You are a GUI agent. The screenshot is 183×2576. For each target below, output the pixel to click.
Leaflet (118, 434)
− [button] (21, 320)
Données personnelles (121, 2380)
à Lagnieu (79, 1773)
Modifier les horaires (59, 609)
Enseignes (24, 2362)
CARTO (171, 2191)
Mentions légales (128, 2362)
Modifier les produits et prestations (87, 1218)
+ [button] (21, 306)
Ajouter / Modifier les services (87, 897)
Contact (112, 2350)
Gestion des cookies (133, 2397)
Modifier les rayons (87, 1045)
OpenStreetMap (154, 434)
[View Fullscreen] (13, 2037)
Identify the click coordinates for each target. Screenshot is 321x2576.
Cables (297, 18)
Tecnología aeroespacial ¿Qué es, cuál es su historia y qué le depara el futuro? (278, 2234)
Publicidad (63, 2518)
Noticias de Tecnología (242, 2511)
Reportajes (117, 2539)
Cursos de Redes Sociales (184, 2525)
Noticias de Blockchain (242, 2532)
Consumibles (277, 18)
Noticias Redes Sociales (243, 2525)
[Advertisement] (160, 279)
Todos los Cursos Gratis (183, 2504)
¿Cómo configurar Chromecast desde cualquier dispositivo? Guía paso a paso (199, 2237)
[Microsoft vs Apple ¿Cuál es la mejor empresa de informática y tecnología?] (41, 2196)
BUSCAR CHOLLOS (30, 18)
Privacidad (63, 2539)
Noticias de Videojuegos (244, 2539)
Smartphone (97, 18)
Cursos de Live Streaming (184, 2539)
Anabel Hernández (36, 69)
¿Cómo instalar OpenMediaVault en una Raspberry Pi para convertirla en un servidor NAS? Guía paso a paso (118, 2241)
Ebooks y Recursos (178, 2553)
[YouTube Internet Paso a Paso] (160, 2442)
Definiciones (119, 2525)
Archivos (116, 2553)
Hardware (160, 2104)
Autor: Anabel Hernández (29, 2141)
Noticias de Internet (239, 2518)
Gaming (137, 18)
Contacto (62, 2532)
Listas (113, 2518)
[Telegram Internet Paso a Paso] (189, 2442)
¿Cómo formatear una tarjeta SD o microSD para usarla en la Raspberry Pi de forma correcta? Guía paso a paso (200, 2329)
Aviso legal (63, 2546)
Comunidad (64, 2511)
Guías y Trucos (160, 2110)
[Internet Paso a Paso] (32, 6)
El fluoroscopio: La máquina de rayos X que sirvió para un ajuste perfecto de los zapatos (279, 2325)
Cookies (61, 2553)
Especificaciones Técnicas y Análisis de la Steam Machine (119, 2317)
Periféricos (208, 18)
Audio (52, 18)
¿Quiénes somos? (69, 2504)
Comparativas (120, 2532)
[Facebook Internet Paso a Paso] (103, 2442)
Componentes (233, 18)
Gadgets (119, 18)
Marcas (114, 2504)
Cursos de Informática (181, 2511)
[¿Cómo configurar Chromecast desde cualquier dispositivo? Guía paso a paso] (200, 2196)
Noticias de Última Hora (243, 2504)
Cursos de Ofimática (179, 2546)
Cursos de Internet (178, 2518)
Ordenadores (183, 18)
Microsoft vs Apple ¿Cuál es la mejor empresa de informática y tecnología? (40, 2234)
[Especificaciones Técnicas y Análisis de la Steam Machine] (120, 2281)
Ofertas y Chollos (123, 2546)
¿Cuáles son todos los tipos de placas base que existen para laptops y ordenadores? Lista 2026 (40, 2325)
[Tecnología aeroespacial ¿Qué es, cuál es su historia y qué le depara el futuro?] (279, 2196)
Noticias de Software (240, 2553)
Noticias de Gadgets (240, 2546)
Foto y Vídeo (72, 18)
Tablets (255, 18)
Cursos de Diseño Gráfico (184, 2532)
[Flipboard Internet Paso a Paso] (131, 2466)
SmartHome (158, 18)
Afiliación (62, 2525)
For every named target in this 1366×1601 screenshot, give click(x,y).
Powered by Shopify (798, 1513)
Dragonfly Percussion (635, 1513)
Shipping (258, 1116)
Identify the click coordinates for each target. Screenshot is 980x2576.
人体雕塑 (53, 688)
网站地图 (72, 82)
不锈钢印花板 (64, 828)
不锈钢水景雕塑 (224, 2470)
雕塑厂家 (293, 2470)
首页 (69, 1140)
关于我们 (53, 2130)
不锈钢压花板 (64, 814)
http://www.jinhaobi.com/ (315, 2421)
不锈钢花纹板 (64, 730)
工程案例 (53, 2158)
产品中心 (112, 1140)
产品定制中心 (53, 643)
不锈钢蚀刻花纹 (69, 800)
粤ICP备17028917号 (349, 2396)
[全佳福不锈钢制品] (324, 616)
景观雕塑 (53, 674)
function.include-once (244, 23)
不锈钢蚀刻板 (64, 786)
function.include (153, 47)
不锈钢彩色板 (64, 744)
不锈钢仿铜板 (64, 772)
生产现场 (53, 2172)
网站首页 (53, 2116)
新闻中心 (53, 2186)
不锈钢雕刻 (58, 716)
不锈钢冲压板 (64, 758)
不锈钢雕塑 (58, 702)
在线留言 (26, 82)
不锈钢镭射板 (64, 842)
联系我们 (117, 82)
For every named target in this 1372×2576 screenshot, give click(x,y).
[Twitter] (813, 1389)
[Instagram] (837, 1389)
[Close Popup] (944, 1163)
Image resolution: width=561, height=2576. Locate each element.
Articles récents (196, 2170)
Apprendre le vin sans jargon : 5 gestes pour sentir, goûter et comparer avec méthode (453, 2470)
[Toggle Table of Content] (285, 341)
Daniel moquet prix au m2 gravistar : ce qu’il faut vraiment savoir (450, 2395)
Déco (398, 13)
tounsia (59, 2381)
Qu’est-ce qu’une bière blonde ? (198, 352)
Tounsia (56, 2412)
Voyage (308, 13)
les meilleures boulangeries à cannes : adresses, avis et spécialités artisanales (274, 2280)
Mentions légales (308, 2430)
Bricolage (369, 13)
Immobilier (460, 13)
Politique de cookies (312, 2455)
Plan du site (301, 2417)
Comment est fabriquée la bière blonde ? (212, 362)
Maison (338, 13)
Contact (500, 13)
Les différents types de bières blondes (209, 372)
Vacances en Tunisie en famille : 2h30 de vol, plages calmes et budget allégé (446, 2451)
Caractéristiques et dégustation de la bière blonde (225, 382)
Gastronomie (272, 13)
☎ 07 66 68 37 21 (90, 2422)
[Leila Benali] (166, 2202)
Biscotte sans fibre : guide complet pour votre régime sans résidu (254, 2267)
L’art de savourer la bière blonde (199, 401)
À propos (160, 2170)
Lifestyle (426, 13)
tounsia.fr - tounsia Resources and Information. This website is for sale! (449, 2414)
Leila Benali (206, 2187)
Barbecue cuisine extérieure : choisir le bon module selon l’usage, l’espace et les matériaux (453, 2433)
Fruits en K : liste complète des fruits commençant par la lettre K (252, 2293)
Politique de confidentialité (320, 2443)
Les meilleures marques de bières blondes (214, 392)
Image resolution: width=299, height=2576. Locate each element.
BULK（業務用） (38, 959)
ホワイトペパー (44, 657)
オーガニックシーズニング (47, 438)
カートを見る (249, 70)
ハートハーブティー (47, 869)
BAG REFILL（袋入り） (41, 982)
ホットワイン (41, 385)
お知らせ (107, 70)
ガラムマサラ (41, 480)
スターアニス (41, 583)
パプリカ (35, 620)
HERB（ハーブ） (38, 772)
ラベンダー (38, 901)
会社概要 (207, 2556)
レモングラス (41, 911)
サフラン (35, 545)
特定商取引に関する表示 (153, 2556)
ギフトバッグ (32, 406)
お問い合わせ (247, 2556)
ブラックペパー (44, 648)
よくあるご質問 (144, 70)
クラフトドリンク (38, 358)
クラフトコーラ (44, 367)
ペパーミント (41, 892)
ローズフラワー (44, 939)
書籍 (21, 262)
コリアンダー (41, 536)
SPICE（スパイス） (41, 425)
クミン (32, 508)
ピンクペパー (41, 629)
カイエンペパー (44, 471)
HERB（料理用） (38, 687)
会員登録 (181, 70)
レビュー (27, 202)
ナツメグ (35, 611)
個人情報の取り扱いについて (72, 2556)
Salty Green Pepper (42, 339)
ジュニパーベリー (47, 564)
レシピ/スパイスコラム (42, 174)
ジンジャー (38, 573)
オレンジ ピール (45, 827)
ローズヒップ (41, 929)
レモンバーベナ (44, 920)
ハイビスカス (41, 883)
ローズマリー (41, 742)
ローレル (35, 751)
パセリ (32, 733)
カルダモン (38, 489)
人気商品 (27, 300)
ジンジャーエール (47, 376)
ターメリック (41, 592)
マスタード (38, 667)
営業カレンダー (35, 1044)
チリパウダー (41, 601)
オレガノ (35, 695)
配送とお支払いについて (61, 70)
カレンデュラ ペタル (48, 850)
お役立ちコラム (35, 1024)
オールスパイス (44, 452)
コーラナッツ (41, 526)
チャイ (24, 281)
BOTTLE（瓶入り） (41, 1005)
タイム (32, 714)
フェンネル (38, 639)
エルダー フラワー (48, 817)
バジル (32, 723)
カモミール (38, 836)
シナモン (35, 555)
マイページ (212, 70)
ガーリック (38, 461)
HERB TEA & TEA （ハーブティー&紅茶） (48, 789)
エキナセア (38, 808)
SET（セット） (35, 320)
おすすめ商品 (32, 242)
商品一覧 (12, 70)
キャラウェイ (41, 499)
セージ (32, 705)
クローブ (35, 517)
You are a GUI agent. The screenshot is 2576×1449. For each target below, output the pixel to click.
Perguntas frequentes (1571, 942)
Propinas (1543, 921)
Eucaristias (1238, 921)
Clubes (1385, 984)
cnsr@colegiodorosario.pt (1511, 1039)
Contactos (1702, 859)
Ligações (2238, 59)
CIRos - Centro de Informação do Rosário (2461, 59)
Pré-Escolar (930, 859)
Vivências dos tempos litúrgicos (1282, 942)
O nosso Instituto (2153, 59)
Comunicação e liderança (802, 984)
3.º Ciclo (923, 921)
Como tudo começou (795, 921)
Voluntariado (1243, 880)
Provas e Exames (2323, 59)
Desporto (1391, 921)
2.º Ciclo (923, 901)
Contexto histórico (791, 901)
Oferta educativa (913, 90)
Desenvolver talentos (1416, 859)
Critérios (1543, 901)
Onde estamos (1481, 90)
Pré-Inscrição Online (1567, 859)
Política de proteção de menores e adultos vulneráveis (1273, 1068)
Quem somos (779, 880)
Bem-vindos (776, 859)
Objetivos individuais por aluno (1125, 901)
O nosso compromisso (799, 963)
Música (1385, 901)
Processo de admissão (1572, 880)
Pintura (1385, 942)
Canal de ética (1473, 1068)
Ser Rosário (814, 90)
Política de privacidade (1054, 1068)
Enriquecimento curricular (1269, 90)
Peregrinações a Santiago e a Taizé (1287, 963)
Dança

- [EXERCISE GOAL]:
Up to and including the line with "Todos los Cursos Gratis (183, 2504)", repeat the data exactly, starting from its first line; nothing else belongs in the response.

- [SOLVED PROBLEM]:
You are a GUI agent. The screenshot is 183×2576. For each target below, output the pixel to click.
Leaflet (118, 434)
− [button] (21, 320)
Données personnelles (121, 2380)
à Lagnieu (79, 1773)
Modifier les horaires (59, 609)
Enseignes (24, 2362)
CARTO (171, 2191)
Mentions légales (128, 2362)
Modifier les produits et prestations (87, 1218)
+ [button] (21, 306)
Ajouter / Modifier les services (87, 897)
Contact (112, 2350)
Gestion des cookies (133, 2397)
Modifier les rayons (87, 1045)
OpenStreetMap (154, 434)
[View Fullscreen] (13, 2037)
Identify the click coordinates for each target. Screenshot is 321x2576.
Cables (297, 18)
Tecnología aeroespacial ¿Qué es, cuál es su historia y qué le depara el futuro? (278, 2234)
Publicidad (63, 2518)
Noticias de Tecnología (242, 2511)
Reportajes (117, 2539)
Cursos de Redes Sociales (184, 2525)
Noticias de Blockchain (242, 2532)
Consumibles (277, 18)
Noticias Redes Sociales (243, 2525)
[Advertisement] (160, 279)
Todos los Cursos Gratis (183, 2504)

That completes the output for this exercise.